Buchanan and the Pope Sept 30th
Once again Patrick J. Buchanan has put himself firmly on the
side of the exclusionists. The Pope has managed to include a variety of people
who had not heretofore been well regarded by the Catholic hierarchy; of
homosexuals he said, “Who am I to judge?” This attitude was not at all well
received by Buchanan. Now, in a somewhat different vein, Buchanan is ranting
against the attempts to provide for the enormous influx of Near Eastern refugees.
Buchanan claims that, “Behind this rising resistance to
illegal and mass migration is human nature—the innate desire of peoples of one
tribe or nation who share a common language , history, faith, culture and
identity—to live together and apart from all the rest.” Buchanan is certainly
right; it is also the innate desire of people to want what their neighbor has and
to take it by force if they can. This was tribalism, a primitive form of
civilization that all but a very few people, and perhaps Pat Buchanan, have now
outgrown. When people become civilized they control these “innate impulses” for
the common good; lacking that ability a people will relapse into bigotry. It
has happened in this country when we sent citizens of Japanese ancestry to
concentration camps at the outbreak of WW 2; it is happening now when we
demonize Muslims.
Buchanan tells us that, “In the real world, nationalism not
globalism is ascendant.” It was nationalism hat precipitated both world wars.
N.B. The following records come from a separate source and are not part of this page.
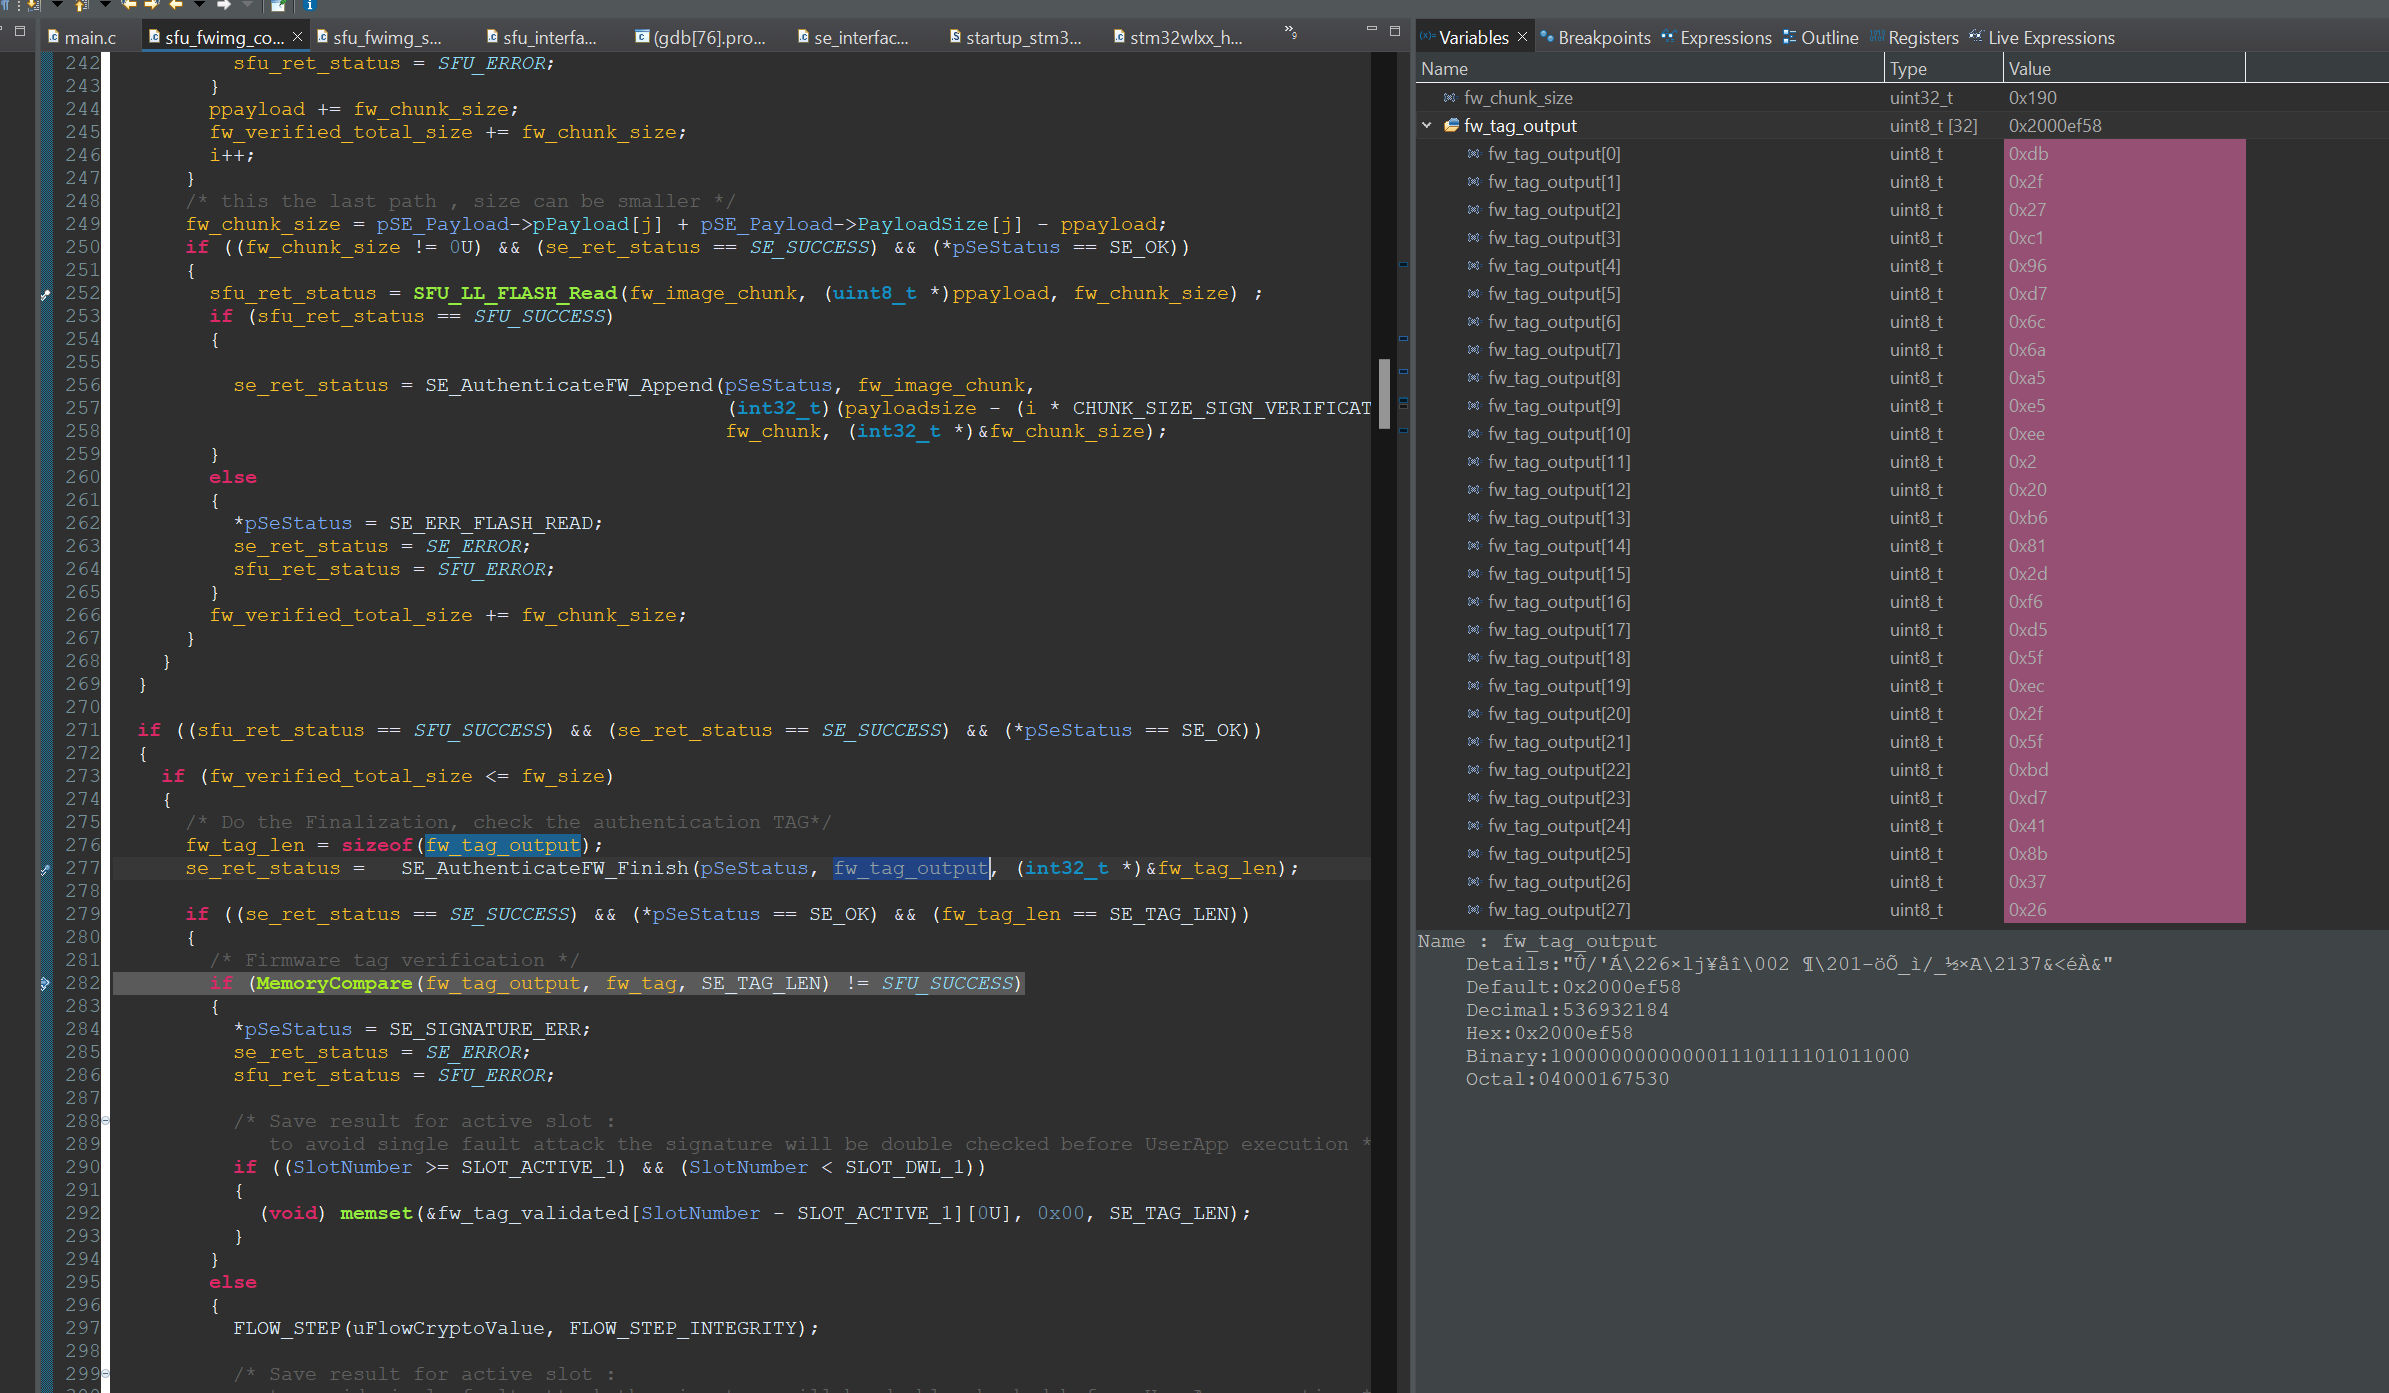Close the Variables view tab
The width and height of the screenshot is (2389, 1393).
[1522, 37]
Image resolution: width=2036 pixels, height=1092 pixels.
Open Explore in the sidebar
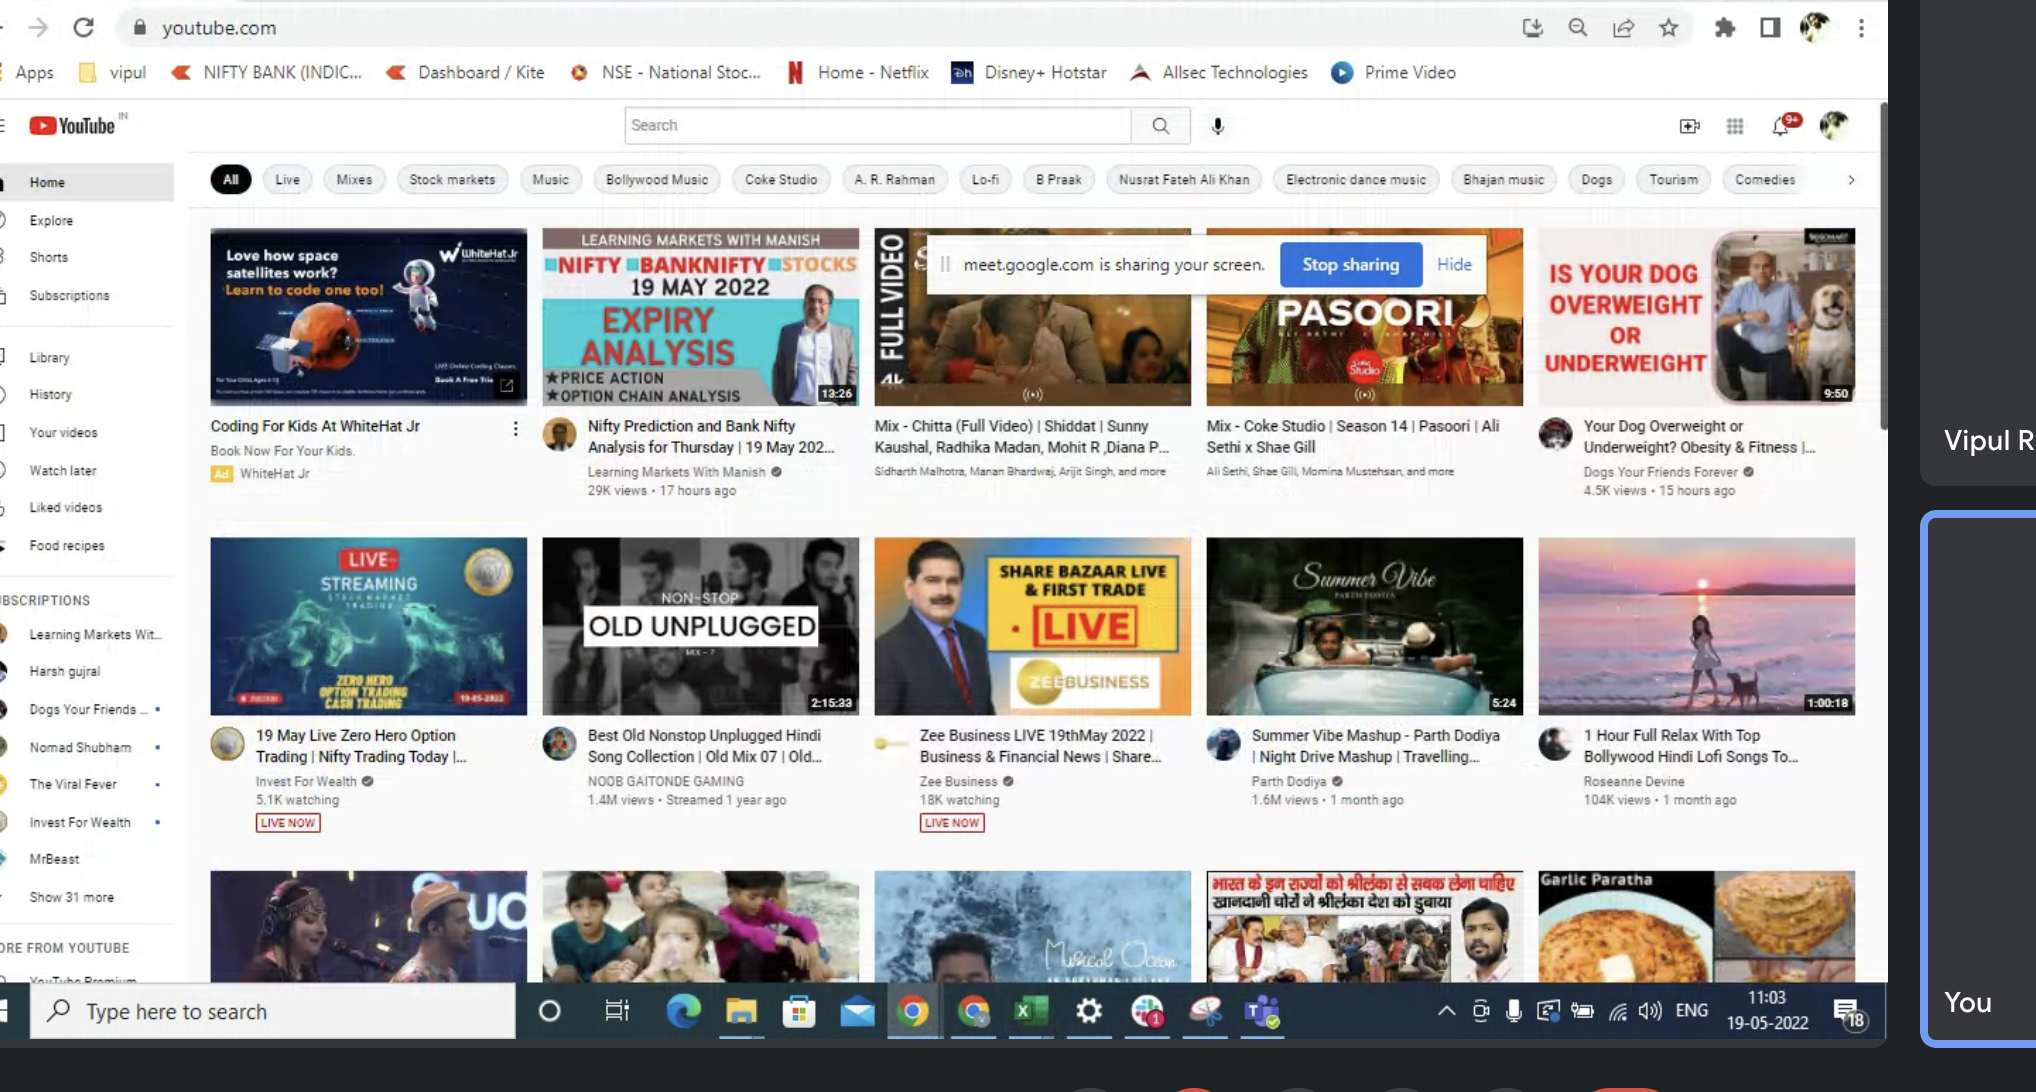point(51,220)
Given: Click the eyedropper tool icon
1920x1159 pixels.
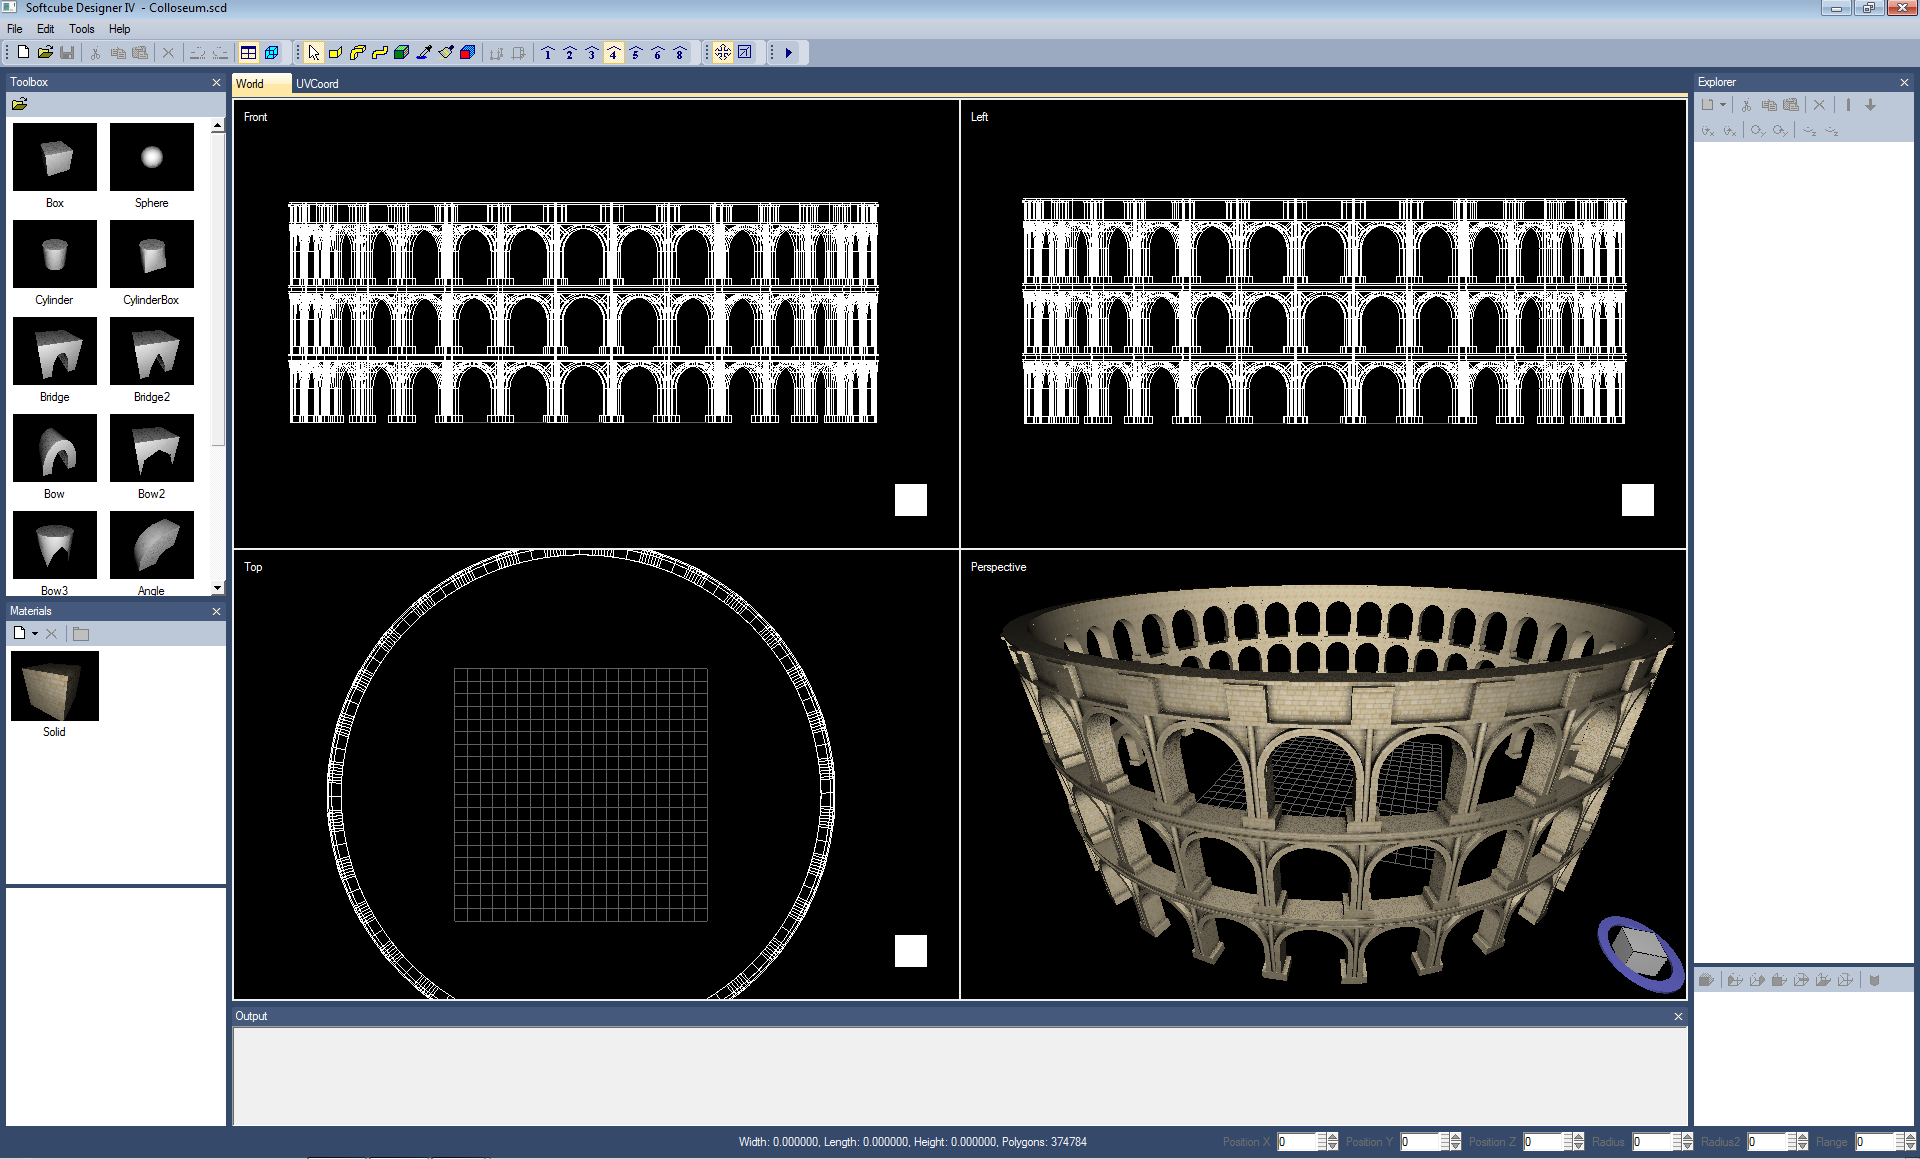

Of course Buchanan would like to blame them both on Winston Churchill as he
does in his curious history about “the unnecessary war.” The collapse of
empires into nationalism produced a nationalistic Serbia that rebelled against the
Austro-Hungarian Empire and finally assassinated the Austro-Hungarian Arch Duke,
an event that began the First World War. Then there were the Poles, the Czechs
and other nationalist splinters from empires that provided the tinder for WW 2.
It is surprising that Buchanan does not remember the signs, “No
Irish need apply” that greeted his ancestors in this country when they first
came here and looked for work. Those signs were the result of the tribalism
that Buchanan now seems to be favoring.
The Pope has it right; the whole progress of civilization
consists of overcoming a genetic inheritance that hundreds of centuries ago may
have served us well but unless we overcome it now, it may destroy us.